▼

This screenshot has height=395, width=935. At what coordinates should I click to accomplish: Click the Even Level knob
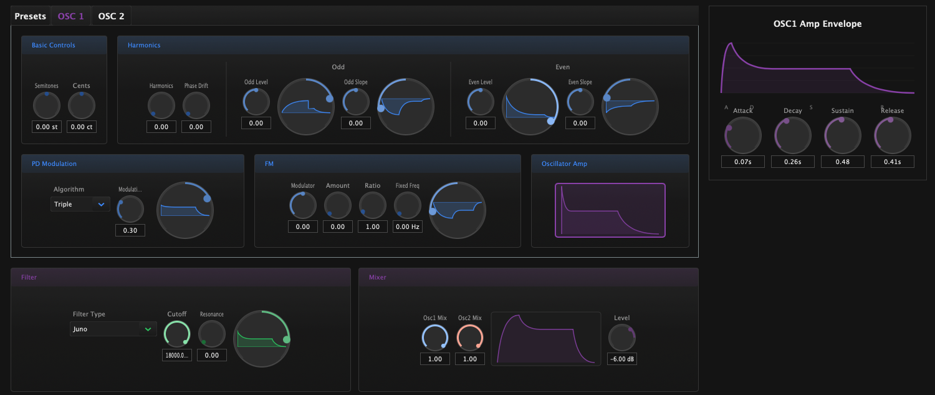coord(480,100)
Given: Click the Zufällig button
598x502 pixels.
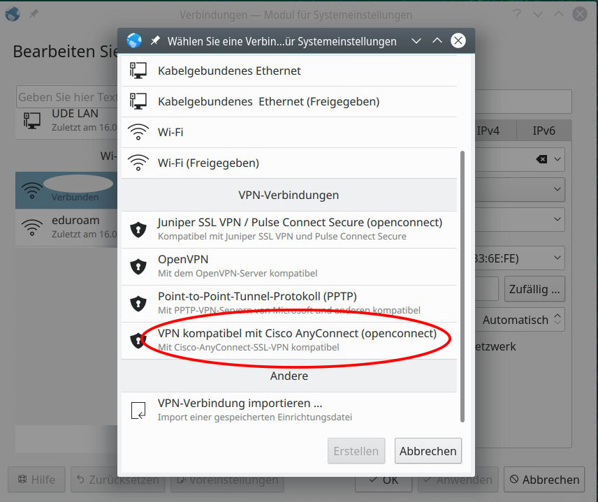Looking at the screenshot, I should pos(534,288).
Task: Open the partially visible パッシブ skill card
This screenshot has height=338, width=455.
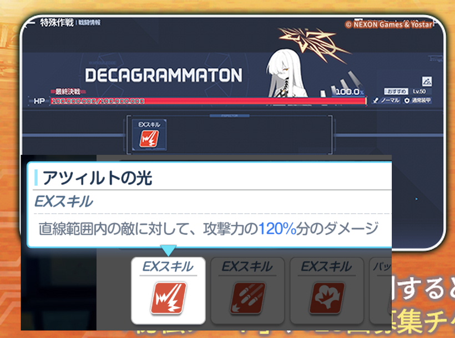Action: 381,290

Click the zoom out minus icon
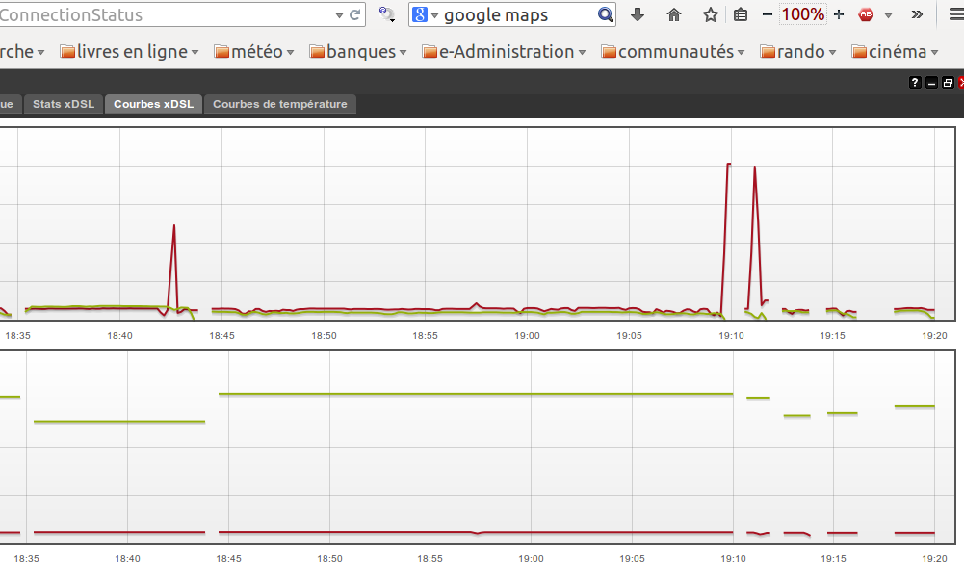(768, 14)
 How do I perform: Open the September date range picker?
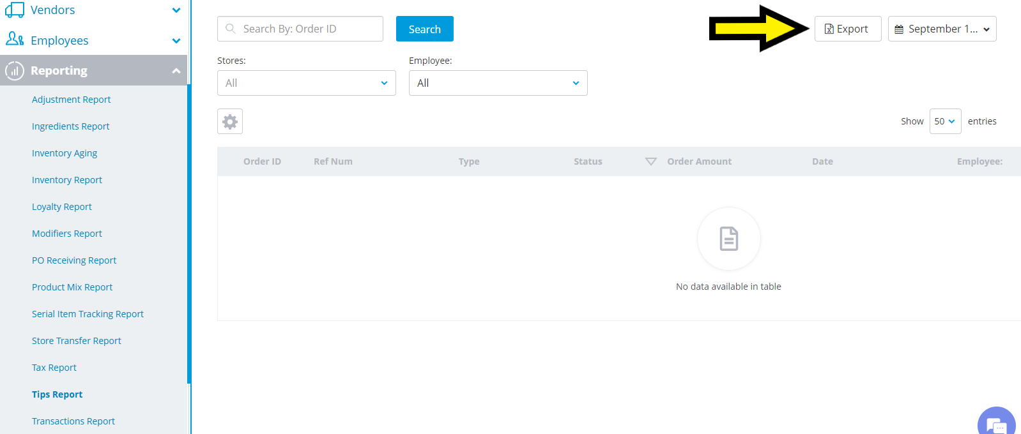[x=942, y=29]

▲

§ Work to complete
Go through the listing above and write it out again exactly, dropping the pictures.

§ Answer space
This screenshot has height=395, width=935. At what coordinates should I click to accomplish: Click the Even Level knob
coord(480,100)
Given: Click the Zufällig button
598x502 pixels.
Looking at the screenshot, I should pos(534,288).
Task: Open the partially visible パッシブ skill card
This screenshot has height=338, width=455.
Action: 381,290

Click the zoom out minus icon
(768, 14)
 How do I perform: Open the September date range picker?
[x=942, y=29]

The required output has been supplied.